Erdoğan’ın üçüncü defa aday olup olamayacağı istikametindeki tartışmaya değinen Hüseyin Baş, daha evvel söylediği “Eğer Cumhurbaşkanı ‘üçüncü sefer adayım’ diyorsa ben de adayım” kelamlarını yineledi.
Baş, şöyle konuştu:
‘Eğer cumhurbaşkanı ‘üçüncü sefer adayım’ diyorsa ben de adayım’
Buradan tekrar ediyorum; ben de cumhurbaşkanı adayıyım. Haydi YSK bana da ‘yok’ desin. Niçin bu türlü diyorum? Cumhurbaşkanı seçilmenin kuralları var. Bütün kanunların kendisine uyumlu olmakla zarurî olduğu yasaya, anayasa denir. Şu anki Anayasa’mızı, ‘2010 Anayasası’ diye bilirsiniz, hâlbuki biz hala 1982 Anayasa’sını uygularız. Onun içini bazen doldururlar, bazen boşaltırlar. Anayasa’mızın 101. unsurunda şöyle müellif; ‘Cumhurbaşkanı, 40 yaşını doldurmuş, yükseköğrenim yapmış, milletvekili seçilme yeterliliğine sahip Türk vatandaşları ortasından, direkt halk tarafından seçilir’. Artık ben, 40 yaşını doldurmadım ancak yükseköğrenim yaptım, milletvekili seçilme yeterliliğine de sahibim, Türk vatandaşıyım ve tıpkı vakitte Türk’üm. Artık benim için 40 yaş koşulu sıkıntı olacaksa karşı tarafa daha büyük arıza çıkartırım.
Zamlara ve enflasyon konusuna da değinen Hüseyin Baş, Erdoğan’ın “Fahiş fiyat artışlarıyla insanımızın rızkına uzanan habis ellere karşı hukuksal ve idari düzenlemeleri hayata geçirmeyi sürdüreceğiz” kelamlarına şöyle karşılık verdi:
‘Türkiye’deki enflasyonun sebebi hükümettir’
Bakın, habis eller, bizim mahalledeki bakkal Rüstem Amca’ymış. Mahalledeki bakkalla, caddedeki kasapla gayret ediyorlar. Nedir fahiş fiyat biliyor musunuz? Fahiş fiyat, gelire endeksli senetten (GES) kaynaklanan piyasadır. Fahiş fiyat, senin dövizi, doları alıp, ‘Faizi indireceğim, nas var’ diye diye bu millete doları iki katına kitlemendir. Fahiş fiyat, cebinde parası olana ‘kur muhafazalı mevduat (KKM)’ diyerek bu kadar insanın parasını o adamlara tapulamandır. Senin fahiş fiyat dediğin bu. Türkiye’deki enflasyonun sebebini hiçbir yerde aramayın. Türkiye’deki enflasyonun sebebi hükümettir.

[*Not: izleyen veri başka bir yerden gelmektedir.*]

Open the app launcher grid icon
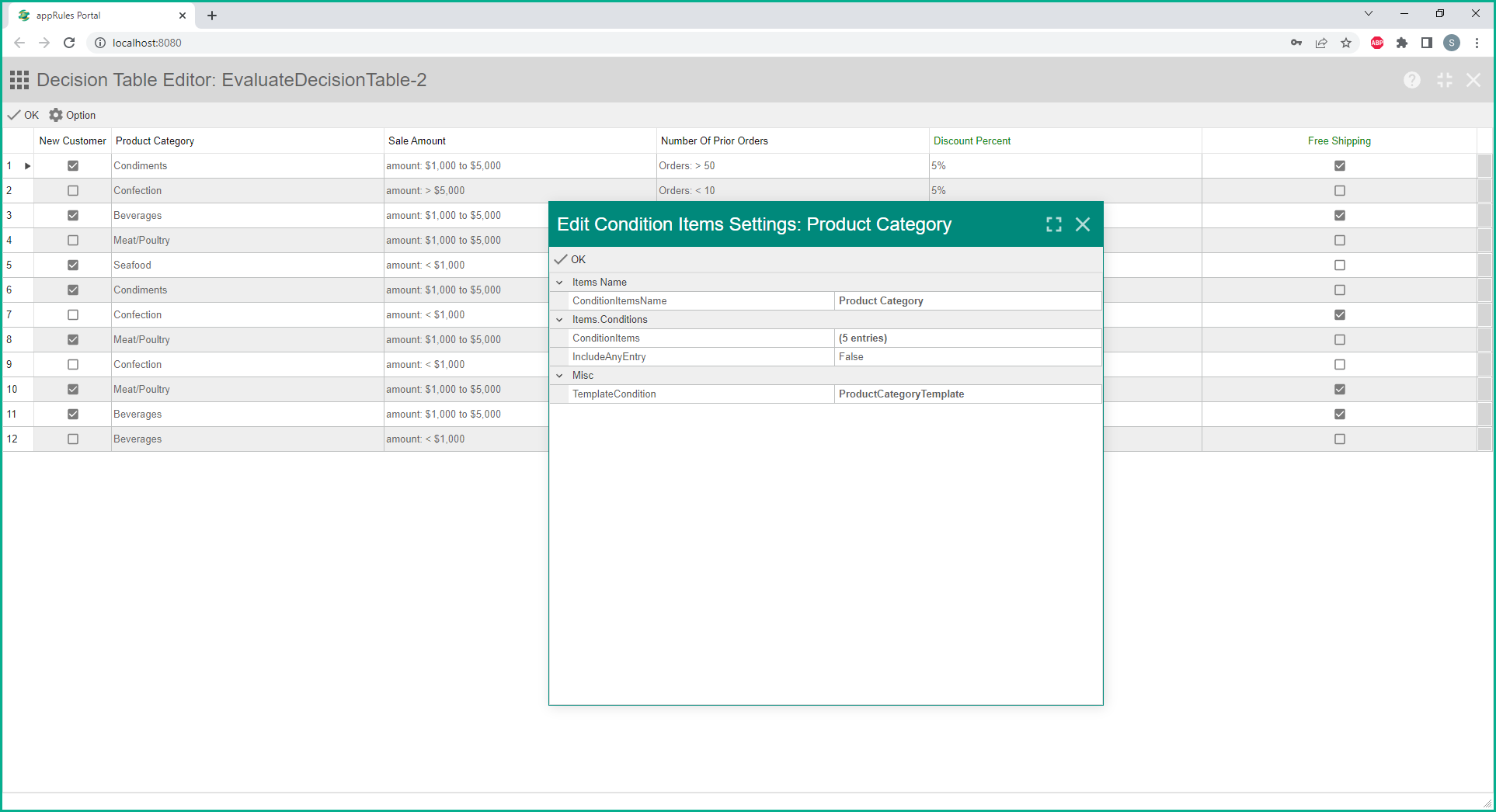Viewport: 1496px width, 812px height. pyautogui.click(x=19, y=80)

Hüseyin Baş, basına ve toplumsal medyaya yeni yaptırımlar öngören kanun teklifine de reaksiyon gösterdi ve şunları söyledi:
‘Yalan haber içinde ‘camiler yakıldı’ var mı’
Sosyal medya düzenlemesine nazaran, palavra haber yayanlar cezalandırılacakmış. Palavra haber yayan düşünsün. Mesela palavra haber içinde ‘Camiler yakıldı’ var mı? Kendisi iktidar olmadan 20 yıl evvel açılmış üniversite için ‘Biz açtık’ demek var mı? Mesela ‘Lozan’da kapalı husus var’ diyenler de yargılanacak mı? 1954 doğumlu Cumhurbaşkanı’nın, 1950 yılında sona eren tek partili sistem için ‘Biz tek partili sistemden çok çektik’ demesi de var mı? Palavra haberin içinde diploması olup olmadığı aşikâr olmayan birinin ‘Ben ekonomistim’ demesi de var mı?